Short problem => Summarize the paper summary below on gamma-ray and neutrino production from MAGIC J1835-069 and MAGIC J1837-073 in two sentences.

Reading passage =>
------------------------------------------------------------------------
An interacting molecular cloud scenario for production of gamma-rays and neutrinos from MAGIC J1835-069, and MAGIC J1837-073
Prabir Banik, Arunava Bhadra

TL;DR
This paper models gamma-ray and neutrino emissions from specific galactic sources using hadronic interactions of cosmic rays with ambient matter, predicting future detections by gamma-ray and neutrino telescopes.
Contribution
It presents a novel interpretation of gamma-ray emissions from MAGIC J1835-069 and MAGIC J1837-073 as hadronic interactions involving cosmic rays and molecular clouds, and forecasts neutrino detection prospects.
Findings
Gamma-ray emissions explained by hadronic interactions of cosmic rays with ambient matter.
MAGIC J1837-073 likely produced by runaway cosmic rays from PWN HESS J1837-069 interacting with a molecular cloud.
HESS J1837-069 should be detectable by IceCube Gen-2 neutrino telescope within a few years.
------------------------------------------------------------------------
Record excerpts =>
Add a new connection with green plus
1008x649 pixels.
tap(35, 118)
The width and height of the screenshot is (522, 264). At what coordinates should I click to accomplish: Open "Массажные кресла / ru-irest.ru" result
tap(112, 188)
------------------------------------------------------------------------
Answer in full => The paper models gamma-ray and neutrino emissions from MAGIC J1835-069 and MAGIC J1837-073 as the result of hadronic interactions between cosmic rays and ambient matter, including molecular clouds. It finds that MAGIC J1837-073 is likely produced by runaway cosmic rays from PWN HESS J1837-069 interacting with a molecular cloud, and it predicts that HESS J1837-069 should be detectable by the IceCube Gen-2 neutrino telescope within a few years.